===== Extract

Take a pencil to write with on aeroplanes. Pens leak,” states the first of Margaret Atwood’s 10 rules of writing. “But if the pencil breaks, you can’t sharpen it on the plane, because you can’t take knives with you. Therefore: take two pencils.”

Modern pencils owe it to an ancient Roman writing instrument called the stylus (a thin metal rod) which was used to leave a light yet readable mark on papyrus (early form of paper). The styluses then switched to using lead as the core before moving on to the modern and current form of using non-toxic graphite.

Graphite came into widespread use following the discovery of a large graphite deposit in Borrowdale, England in 1564. But because it was so soft and brittle , it needed a holder. Originally, graphite sticks were wrapped in string which had to be unraveled as the graphite wore down. The next major leap was hollowing out a stick of cedar and then sticking the graphite in these hollow wooden sticks and thus, wood cased pencils were born.

==========

Carry on the passage about the history of the pencil from the point where it stops.

===== Given information

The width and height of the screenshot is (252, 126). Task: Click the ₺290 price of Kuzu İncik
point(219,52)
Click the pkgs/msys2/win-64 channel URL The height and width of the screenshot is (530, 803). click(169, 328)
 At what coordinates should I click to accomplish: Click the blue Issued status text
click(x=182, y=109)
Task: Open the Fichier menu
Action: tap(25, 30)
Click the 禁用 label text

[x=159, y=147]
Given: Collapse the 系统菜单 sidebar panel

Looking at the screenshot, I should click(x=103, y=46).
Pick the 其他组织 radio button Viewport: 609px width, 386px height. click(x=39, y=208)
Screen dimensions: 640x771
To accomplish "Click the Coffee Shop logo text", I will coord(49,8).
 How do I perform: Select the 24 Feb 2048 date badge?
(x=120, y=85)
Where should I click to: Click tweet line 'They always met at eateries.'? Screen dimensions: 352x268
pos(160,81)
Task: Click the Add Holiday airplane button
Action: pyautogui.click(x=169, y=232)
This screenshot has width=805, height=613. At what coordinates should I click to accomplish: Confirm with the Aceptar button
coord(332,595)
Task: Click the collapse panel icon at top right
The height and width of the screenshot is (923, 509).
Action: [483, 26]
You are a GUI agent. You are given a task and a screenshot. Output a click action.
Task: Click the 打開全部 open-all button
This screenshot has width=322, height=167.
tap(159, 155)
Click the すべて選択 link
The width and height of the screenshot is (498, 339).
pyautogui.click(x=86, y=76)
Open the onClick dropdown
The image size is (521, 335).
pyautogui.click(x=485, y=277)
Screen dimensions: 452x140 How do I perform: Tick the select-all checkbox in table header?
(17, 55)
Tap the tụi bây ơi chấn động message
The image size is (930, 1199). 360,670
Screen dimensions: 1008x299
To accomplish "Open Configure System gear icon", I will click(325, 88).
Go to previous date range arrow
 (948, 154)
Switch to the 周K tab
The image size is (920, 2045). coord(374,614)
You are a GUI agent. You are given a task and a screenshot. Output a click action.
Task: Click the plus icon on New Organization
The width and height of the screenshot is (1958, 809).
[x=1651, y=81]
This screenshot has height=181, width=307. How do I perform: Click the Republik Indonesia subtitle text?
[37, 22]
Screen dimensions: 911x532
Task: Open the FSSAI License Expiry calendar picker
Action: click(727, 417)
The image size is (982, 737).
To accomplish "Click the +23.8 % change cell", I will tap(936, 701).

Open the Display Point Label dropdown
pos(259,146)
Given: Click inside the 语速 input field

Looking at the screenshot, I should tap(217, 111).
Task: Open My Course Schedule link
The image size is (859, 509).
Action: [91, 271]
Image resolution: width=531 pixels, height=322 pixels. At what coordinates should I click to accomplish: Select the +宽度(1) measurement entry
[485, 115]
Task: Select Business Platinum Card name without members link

==========

● **Task response**:
Nuremberg, Germany was the birthplace of the first mass-produced pencils in 1662. But the modern pencil was invented in 1795 by Nicholas-Jacques Conte, of France, who discovered the process of mixing graphite with clay and firing them in a kiln at high temperatures to achieve the different levels of hardness and darkness and then pressed together into thin rods. This is more or less, exactly how pencil cores are made to this day.

Did you know that more than 14 billion pencils are produced in the world every year, enough to circle the earth 62 times? And these 14 billion pencils are produced by innumerable brands in all shapes and styles and widths available and range from the orthodox wooden pencils to the famous yellow pencils to mechanical pencils that we find in kids’ pencil boxes.

Another fact is that authors like Ernest Hemmingway and John Steinbeck used pencils exclusively to write their books.

If you went back to the 1970s and 1980s, our earliest memories of pencils would probably be a white coloured pencil with pink flowers all over it and a green band at the bottom. Can you guess the brand and name of those? Yes, indeed they were called Flora Pencils from Camlin. And guess what, you can still buy these pencils and carry a bit of history forward to the next generation.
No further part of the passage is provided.